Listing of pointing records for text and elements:
☆ ☆ ☆ ☆ ☆ ☆ ☆
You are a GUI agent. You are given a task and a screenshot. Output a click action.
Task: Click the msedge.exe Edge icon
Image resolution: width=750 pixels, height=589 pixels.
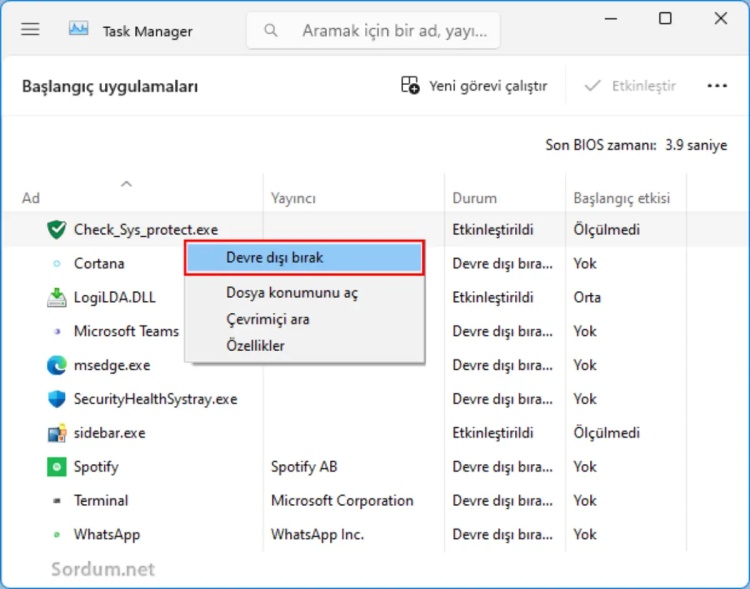click(57, 365)

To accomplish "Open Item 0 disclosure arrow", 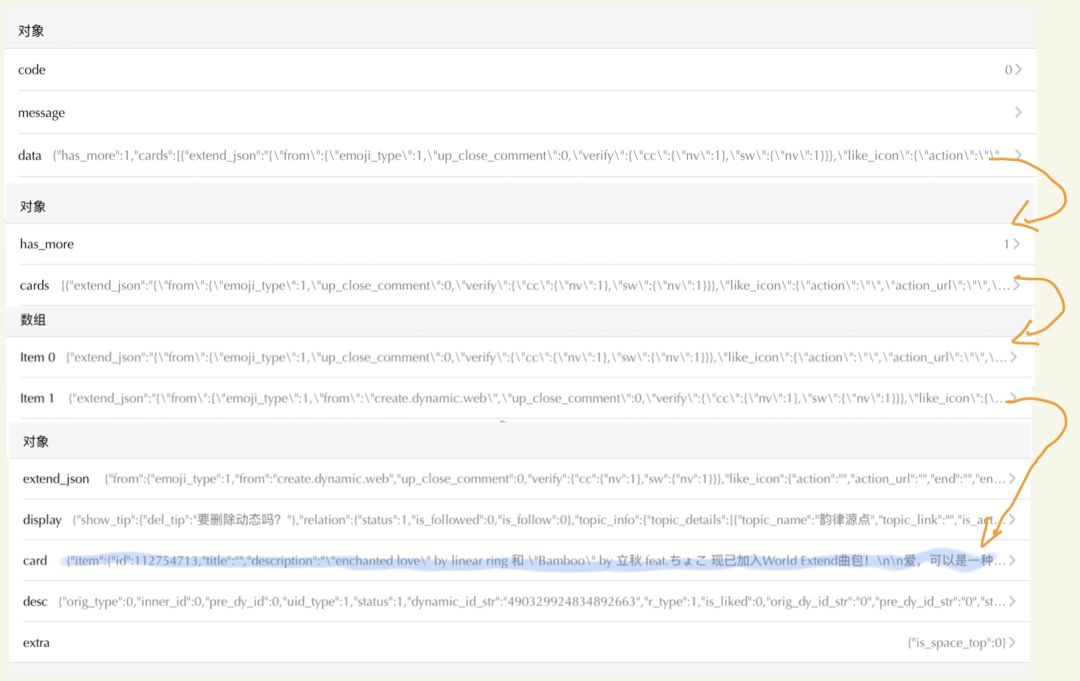I will point(1014,357).
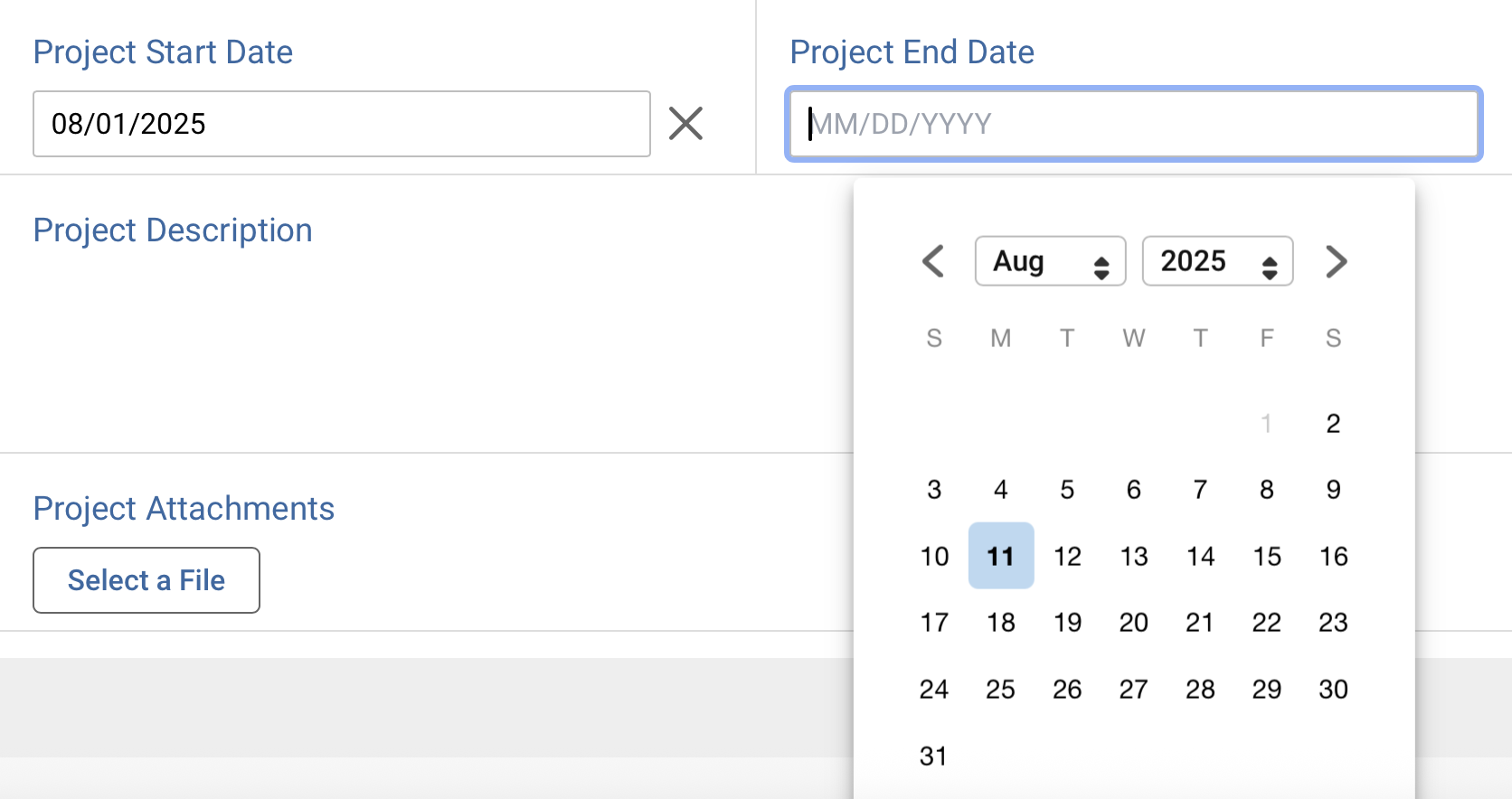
☆ ☆ ☆ ☆ ☆ ☆ ☆
Task instructions: Please rewrite the listing from its start up to and including the line with "click(57, 365)", keeping the requests and multiplying each coordinate in the answers by 1.55, rounded to whole numbers with halves going up. Leave the pictures out of your output.

Solution to this exercise:
You are a GUI agent. You are given a task and a screenshot. Output a click action.
Task: Click the msedge.exe Edge icon
Image resolution: width=750 pixels, height=589 pixels.
click(88, 566)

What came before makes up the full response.